§ **YOUR ASSIGNMENT**: Find the line containing "Open the Audit section icon", then output it and every line after it through the end of the listing below, exactly as written.

§ **TASK INPUTS**:
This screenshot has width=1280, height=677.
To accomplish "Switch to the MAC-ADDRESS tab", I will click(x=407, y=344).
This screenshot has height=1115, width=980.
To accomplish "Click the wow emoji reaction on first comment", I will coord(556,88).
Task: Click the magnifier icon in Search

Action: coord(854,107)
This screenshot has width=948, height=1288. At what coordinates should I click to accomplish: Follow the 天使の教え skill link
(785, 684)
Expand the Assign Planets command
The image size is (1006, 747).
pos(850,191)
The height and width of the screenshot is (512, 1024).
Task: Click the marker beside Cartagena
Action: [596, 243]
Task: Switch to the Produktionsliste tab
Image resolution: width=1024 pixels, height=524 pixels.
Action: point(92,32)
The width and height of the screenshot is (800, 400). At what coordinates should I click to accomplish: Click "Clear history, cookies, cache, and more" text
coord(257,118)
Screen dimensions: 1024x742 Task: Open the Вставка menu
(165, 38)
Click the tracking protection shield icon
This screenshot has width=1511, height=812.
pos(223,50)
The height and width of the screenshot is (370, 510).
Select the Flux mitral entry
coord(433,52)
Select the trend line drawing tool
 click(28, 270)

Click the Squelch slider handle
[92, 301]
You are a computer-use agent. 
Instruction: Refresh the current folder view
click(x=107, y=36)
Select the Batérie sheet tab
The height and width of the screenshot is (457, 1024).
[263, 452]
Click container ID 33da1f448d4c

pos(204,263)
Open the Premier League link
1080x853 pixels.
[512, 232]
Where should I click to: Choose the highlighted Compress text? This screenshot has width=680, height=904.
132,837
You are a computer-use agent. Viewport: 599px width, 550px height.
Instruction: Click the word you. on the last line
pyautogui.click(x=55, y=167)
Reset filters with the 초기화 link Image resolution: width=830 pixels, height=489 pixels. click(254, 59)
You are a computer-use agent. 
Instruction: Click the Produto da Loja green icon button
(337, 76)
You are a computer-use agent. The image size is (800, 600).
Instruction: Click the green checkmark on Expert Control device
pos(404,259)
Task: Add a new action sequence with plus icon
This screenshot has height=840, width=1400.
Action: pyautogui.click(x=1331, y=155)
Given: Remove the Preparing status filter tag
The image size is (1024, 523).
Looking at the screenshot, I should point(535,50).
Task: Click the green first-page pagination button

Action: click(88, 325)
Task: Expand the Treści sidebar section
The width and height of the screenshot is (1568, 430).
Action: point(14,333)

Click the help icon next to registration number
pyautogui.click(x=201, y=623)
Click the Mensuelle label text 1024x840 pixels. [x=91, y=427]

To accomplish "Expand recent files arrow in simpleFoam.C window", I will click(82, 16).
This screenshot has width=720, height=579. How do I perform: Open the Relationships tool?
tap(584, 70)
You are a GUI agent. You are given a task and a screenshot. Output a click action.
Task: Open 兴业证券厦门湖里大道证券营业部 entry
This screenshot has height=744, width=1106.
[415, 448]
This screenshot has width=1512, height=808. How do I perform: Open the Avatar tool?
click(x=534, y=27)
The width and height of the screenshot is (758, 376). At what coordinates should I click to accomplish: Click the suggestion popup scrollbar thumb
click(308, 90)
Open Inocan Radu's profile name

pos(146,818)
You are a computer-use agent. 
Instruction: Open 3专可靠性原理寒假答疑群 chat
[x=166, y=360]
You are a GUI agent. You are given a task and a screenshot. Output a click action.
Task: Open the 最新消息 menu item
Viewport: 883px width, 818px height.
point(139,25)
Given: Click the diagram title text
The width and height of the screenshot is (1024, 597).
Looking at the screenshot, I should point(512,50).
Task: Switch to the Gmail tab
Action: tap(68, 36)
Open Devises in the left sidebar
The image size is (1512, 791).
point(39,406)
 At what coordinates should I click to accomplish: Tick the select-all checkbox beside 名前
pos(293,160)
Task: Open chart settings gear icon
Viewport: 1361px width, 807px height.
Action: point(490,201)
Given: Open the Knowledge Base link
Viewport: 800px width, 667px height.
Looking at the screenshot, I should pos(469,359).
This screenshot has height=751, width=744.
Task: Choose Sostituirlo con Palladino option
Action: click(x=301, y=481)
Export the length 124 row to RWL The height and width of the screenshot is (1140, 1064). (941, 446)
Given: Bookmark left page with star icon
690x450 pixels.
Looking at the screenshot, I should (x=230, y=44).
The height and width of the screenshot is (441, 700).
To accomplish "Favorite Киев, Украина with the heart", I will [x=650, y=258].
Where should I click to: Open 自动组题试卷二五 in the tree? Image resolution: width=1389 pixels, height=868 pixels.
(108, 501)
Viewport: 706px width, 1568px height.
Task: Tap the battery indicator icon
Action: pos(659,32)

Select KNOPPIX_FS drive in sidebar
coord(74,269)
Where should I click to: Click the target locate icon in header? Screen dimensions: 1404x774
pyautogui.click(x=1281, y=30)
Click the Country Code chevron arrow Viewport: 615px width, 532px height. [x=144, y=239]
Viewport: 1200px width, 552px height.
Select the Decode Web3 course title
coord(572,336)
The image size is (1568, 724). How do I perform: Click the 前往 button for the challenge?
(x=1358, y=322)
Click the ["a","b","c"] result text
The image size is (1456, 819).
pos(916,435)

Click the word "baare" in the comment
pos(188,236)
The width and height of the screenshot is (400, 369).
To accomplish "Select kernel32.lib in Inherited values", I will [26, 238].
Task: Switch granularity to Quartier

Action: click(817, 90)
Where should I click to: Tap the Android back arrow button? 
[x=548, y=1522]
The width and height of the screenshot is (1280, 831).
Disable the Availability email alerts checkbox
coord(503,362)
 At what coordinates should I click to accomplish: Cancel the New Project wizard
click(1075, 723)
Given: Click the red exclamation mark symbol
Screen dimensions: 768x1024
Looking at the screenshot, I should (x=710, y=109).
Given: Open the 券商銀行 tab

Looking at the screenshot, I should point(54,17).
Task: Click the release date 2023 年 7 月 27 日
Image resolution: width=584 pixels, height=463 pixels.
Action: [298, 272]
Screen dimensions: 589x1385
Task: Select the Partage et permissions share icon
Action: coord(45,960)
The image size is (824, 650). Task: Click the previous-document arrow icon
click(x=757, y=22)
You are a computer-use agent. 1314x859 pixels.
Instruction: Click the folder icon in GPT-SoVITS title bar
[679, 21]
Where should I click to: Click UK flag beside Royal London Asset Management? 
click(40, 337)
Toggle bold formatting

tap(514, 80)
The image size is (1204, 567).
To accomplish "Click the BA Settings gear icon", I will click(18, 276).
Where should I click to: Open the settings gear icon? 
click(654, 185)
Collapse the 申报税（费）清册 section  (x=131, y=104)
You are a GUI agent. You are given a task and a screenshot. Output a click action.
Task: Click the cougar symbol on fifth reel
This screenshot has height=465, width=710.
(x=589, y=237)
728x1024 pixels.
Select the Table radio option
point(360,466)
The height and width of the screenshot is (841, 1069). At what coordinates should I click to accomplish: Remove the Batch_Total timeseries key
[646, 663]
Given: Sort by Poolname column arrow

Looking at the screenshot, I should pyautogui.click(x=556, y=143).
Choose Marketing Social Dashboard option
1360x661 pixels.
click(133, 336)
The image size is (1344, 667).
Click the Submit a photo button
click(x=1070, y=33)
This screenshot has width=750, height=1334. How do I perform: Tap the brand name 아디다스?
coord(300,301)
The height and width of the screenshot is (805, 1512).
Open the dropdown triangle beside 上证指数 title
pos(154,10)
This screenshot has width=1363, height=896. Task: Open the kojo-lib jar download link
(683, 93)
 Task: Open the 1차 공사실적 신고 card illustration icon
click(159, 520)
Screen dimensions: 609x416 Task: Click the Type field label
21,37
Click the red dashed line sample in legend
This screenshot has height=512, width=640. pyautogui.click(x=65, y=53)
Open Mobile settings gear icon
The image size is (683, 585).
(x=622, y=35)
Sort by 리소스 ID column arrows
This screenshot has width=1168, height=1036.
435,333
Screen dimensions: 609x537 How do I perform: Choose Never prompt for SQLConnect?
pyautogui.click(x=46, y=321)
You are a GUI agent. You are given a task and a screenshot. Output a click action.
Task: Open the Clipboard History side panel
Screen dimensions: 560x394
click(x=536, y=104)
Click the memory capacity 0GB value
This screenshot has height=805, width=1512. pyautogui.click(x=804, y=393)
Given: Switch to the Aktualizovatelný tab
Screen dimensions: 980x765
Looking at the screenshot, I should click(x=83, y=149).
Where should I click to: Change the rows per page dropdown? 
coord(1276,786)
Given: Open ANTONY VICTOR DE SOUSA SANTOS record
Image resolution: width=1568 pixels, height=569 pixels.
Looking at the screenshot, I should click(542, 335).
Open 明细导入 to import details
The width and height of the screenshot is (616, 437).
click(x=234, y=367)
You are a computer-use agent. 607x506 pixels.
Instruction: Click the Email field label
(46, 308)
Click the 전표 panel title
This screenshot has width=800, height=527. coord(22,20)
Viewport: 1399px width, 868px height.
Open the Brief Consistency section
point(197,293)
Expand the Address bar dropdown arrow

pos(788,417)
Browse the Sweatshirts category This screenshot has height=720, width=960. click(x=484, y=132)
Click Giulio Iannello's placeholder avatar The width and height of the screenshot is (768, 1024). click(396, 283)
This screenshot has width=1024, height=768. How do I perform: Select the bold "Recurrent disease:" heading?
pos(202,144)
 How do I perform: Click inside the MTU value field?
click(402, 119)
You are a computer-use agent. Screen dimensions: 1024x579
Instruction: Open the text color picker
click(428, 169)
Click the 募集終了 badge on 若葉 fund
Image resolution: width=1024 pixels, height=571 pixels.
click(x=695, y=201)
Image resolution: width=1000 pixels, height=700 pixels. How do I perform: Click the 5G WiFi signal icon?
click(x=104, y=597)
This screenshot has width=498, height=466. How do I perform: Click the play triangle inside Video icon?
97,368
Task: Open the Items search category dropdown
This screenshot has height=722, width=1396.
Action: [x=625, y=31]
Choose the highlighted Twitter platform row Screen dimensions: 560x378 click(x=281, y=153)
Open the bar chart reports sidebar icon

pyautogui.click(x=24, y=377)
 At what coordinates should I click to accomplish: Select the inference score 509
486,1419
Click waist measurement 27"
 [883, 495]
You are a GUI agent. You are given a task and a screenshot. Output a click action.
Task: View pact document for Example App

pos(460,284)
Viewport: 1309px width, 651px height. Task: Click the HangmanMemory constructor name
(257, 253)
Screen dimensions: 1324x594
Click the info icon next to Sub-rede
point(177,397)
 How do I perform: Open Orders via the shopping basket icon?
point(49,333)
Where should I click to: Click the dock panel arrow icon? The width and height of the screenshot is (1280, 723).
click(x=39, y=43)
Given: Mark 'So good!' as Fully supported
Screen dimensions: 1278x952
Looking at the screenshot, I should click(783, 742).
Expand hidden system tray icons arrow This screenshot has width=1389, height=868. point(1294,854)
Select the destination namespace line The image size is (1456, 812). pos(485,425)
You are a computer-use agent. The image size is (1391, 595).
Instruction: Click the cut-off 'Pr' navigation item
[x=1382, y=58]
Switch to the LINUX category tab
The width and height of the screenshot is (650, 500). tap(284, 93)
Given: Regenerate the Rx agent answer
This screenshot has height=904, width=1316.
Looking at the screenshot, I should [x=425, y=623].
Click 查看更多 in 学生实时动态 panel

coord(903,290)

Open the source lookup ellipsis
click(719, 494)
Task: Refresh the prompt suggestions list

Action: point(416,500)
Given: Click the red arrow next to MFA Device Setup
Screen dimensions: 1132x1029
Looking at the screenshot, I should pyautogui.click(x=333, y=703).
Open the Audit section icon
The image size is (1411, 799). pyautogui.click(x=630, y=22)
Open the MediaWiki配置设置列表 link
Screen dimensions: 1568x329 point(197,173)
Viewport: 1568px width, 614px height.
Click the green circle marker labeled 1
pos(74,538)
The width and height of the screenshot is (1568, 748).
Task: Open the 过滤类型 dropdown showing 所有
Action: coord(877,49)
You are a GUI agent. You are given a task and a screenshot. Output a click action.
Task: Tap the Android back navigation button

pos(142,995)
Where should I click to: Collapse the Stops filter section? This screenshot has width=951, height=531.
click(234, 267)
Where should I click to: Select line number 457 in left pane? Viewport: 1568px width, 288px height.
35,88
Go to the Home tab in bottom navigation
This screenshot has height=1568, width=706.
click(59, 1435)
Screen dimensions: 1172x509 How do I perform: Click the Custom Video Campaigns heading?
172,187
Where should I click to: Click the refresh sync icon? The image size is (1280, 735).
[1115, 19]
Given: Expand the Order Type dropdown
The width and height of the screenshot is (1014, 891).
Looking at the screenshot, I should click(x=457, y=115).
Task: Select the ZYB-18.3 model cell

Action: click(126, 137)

§ **OUTPUT OF THE TASK**:
Open the Audit section icon
The image size is (1411, 799). pyautogui.click(x=630, y=22)
Open the MediaWiki配置设置列表 link
Screen dimensions: 1568x329 point(197,173)
Viewport: 1568px width, 614px height.
Click the green circle marker labeled 1
pos(74,538)
The width and height of the screenshot is (1568, 748).
Task: Open the 过滤类型 dropdown showing 所有
Action: coord(877,49)
You are a GUI agent. You are given a task and a screenshot. Output a click action.
Task: Tap the Android back navigation button

pos(142,995)
Where should I click to: Collapse the Stops filter section? This screenshot has width=951, height=531.
click(234, 267)
Where should I click to: Select line number 457 in left pane? Viewport: 1568px width, 288px height.
35,88
Go to the Home tab in bottom navigation
This screenshot has height=1568, width=706.
click(59, 1435)
Screen dimensions: 1172x509 How do I perform: Click the Custom Video Campaigns heading?
172,187
Where should I click to: Click the refresh sync icon? The image size is (1280, 735).
[1115, 19]
Given: Expand the Order Type dropdown
The width and height of the screenshot is (1014, 891).
Looking at the screenshot, I should click(x=457, y=115).
Task: Select the ZYB-18.3 model cell

Action: click(126, 137)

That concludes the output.